Uszła z życiem
Prokuratura Rejonowa w Raciborzu skierowała do sądu akt oskarżenia przeciwko 23-latkowi, który w styczniu pobił dotkliwie agentkę jednego z funduszy pożyczkowych.
To zdarzenie mocno zapisało się w pamięci kobiety, która w domach klientów podpisywała umowy o udzielenie pożyczki przez znany, reklamujący się stale w telewizji fundusz. Doszło do niego, przypomnijmy, 14 stycznia w Kuźni Raciborskiej. 23-letni mieszkaniec tego miasta, tymczasowo zameldowany w Pilchowicach, umówił się agentką, by podpisać umowę kredytu w wysokości 1650 zł. Kobieta zjawiła się o umówionej porze i przedstawiła do podpisania niezbędne dokumenty, żądając jednak dowodu osobistego w celu odnotowania danych osobowych. Oskarżony nie miał dokumentu. Poszkodowana oświadczyła, iż w tym stanie nie może przekazać pieniędzy. Oskarżony wpadł w szał. Rzucił się na kobietę, bił ją rękoma, kopał, zadawał ciosy metalowym przecinakiem i krzesłem. Chcąc ujść z życiem agentka wydała pieniądze i zgodziła się podpisać oświadczenie, w którym zadeklarowała, iż nie powiadomi o pobiciu policji. Usłyszała, że jeśli pójdzie na posterunek, to „zajmą się nią” koledzy naszego „bohatera”.

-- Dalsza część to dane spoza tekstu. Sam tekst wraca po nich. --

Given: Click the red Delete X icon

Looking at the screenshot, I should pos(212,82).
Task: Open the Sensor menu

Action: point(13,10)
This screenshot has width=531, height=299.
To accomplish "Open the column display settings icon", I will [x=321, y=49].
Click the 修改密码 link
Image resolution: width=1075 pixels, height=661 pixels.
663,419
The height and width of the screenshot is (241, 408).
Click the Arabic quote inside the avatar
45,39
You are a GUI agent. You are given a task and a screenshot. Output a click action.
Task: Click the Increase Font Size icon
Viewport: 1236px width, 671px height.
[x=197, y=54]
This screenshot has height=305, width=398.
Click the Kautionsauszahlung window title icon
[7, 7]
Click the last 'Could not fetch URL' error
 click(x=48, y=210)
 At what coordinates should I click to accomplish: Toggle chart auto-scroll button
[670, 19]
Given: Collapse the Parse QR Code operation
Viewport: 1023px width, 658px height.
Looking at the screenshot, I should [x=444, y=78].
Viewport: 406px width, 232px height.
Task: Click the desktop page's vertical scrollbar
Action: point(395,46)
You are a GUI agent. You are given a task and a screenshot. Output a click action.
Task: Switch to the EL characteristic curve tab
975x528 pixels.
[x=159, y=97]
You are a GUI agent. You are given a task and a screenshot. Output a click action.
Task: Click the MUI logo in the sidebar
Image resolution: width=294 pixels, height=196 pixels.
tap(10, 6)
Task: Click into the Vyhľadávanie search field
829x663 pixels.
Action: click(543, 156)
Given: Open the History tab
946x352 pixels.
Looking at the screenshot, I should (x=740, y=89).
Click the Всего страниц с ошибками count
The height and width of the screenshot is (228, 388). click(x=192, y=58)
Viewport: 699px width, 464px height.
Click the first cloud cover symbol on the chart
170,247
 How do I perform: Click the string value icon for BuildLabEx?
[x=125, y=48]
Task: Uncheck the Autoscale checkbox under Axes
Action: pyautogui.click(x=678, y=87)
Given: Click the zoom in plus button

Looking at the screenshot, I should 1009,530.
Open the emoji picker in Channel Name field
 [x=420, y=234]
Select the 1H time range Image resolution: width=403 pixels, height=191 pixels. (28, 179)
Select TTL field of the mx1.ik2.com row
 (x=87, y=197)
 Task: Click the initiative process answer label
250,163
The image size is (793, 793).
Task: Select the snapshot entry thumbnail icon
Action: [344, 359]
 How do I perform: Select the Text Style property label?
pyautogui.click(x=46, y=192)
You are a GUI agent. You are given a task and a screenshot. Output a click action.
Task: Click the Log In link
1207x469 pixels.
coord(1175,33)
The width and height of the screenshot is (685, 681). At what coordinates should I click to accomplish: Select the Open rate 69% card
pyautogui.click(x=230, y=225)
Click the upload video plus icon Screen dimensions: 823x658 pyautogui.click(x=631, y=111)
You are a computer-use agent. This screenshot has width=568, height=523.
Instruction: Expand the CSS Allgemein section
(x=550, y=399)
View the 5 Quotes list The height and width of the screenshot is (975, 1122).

Policja dowiedziała się o całym zajściu. 19 stycznia po poszukiwaniach napastnik został zatrzymany. Sąd Rejonowy w Raciborzu zastosował wobec niego areszt tymczasowy. Ofiara wykonała obdukcję. Lekarz stwierdził obrażenia ciała, skutkujące rozstrojem powyżej siedmiu dni. Na ciele poszkodowanej stwierdził liczne stłuczenia, zasinienia i rany cięte. Kobieta skarżyła się na bóle głowy.
Oskarżonemu grozi do dwunastu lat więzienia.